Wednesday, September 1, 2010
Well, the rains make the spent blooms flop to the ground telling us they're ready to cut back. There will be quite a lot of seasonal pruning to do, especially those perennials.The rain does help put on a flush of new growth to everything and that includes restarting those dry, dormant weed seeds. So in a few days/weeks out in the un-tended garden, the weeds might have already started making a grand end-of-summer appearance.
Call us for a careful, detailed cleanup of your garden before the weeds take over! We're experienced and can turn a messy garden into a great place to spend the waning days of summer (or whatever season this is..)...
Thursday, August 5, 2010
I had a bad feeling about a call that came in this week from one of our former clients. I get this often have when a client opts for a less expensive company and calls a few months or a year later. Their "camelias and rhododendrons have been butchered," Could I please hurry out and see what might be done, was the frantic request. They were putting the place on the market next month.

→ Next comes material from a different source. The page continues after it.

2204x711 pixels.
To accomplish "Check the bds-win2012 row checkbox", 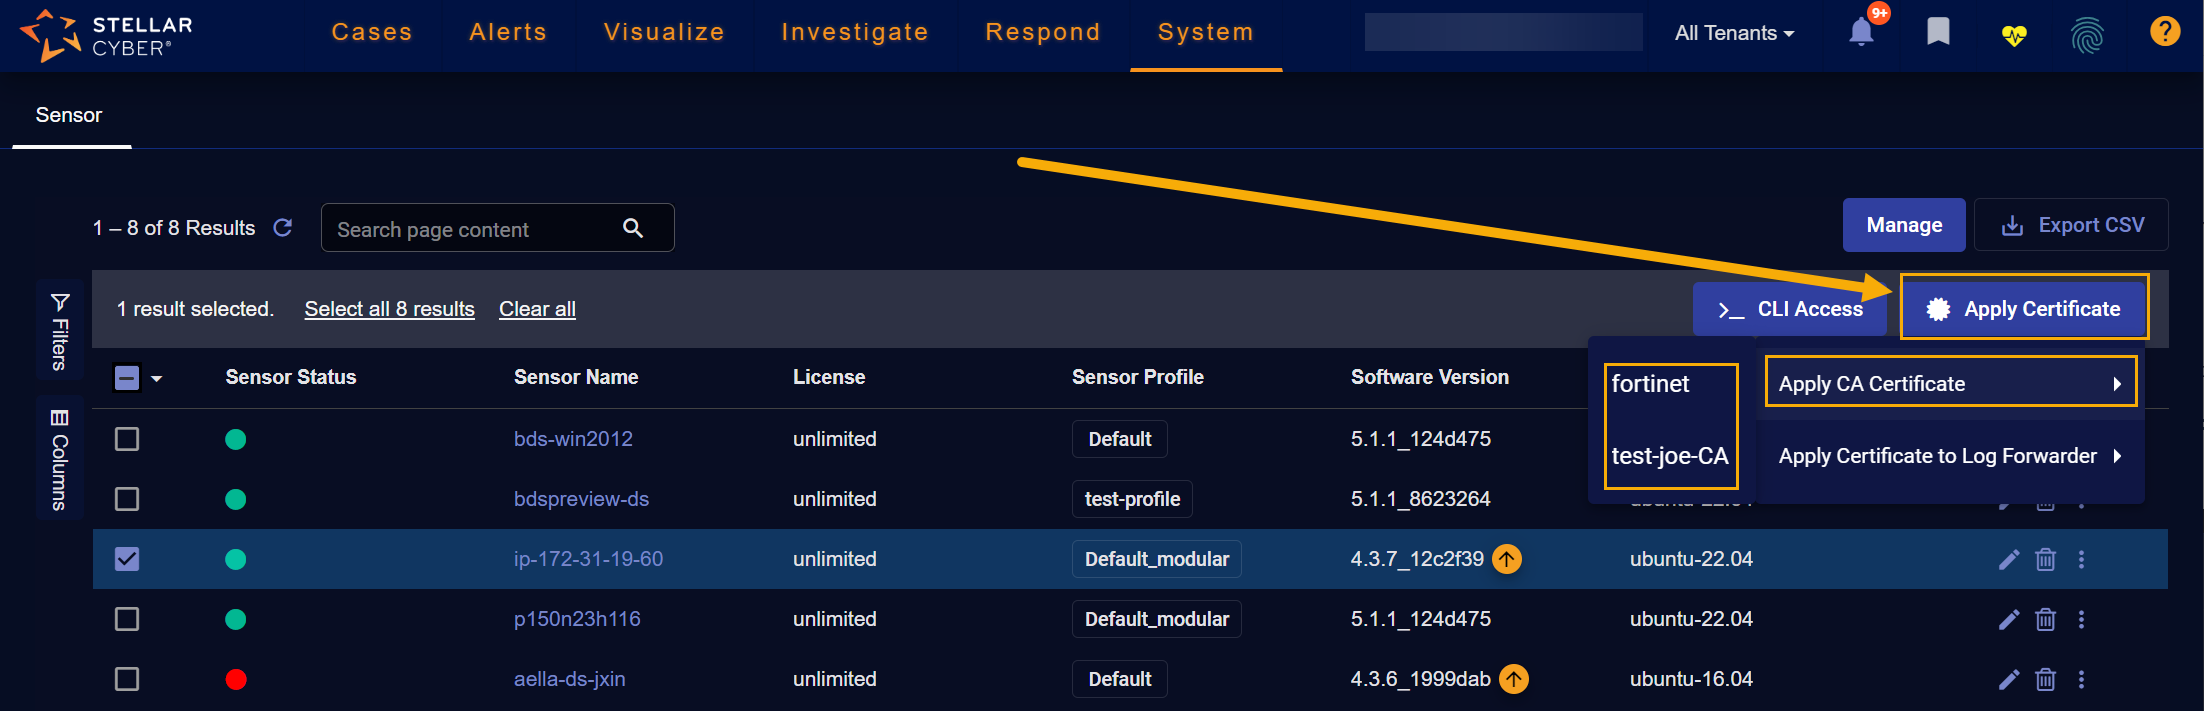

Now, after so many years in the field, I've learned that there is a certain amount of hyperbole that goes on when shocking pruning is done. In this case, however, the word "butchered" was pretty close to accurate. Actually that might be doing a dis-service to the art of meat rendering.
I drove to the site this week and took a look. In short, the Rhody and the Camelia may not survive the midsummer hacking. There would be a better survival chance if there was some kind of watering there, but in this case, no such luck. I've advised a few more corrective cuts on these shrubs and many more on the site but not too much more. We'll let them recover, put on some new growth and then next year after bloom-- after the time that blooming might occur -- more corrective pruning and assessment can be done.
The client would have spent less and had a sale-able landscape all year rather than now needing to spend what they already did to get some very unpleasant results and then more later to correct what ills were done.
The cheaper price very often leads to problems down the road that can surely leave a mess of butchered plants in its wake.
Wednesday, June 2, 2010
Last week in preparation for the month of June, a new month and what to me feels like the beginning of summer warmth, I toured the nursery looking for a few plants to take home and plant in a container by my kitchen. I had just completed pulling together a few flats of color for a client and was enjoying the insights of Beth and Vivian on some new coleus that had come in. I was basking in that very special glow that is City People's nursery; full of so many good things and informative and thoughtful people. Being that it was my last day as the interim container designer at City People's I found more than ever I wanted to take home the conversation and excitement over different plants that everyone had.
I started my foraging by picking out a beautiful bronze fennel that I had my eye the last month in the sale section at the back of the outdoor nursery and then worked my way forward towards the racks of annuals and veggie starts outside the store (When shopping it can sometimes be helpful to have a route in mind to structure your finds and the design!). When I arrived at the indoor nursery I could hear Rolland discussing the historical question of what constituted an heirloom jovially with one of our plant suppliers.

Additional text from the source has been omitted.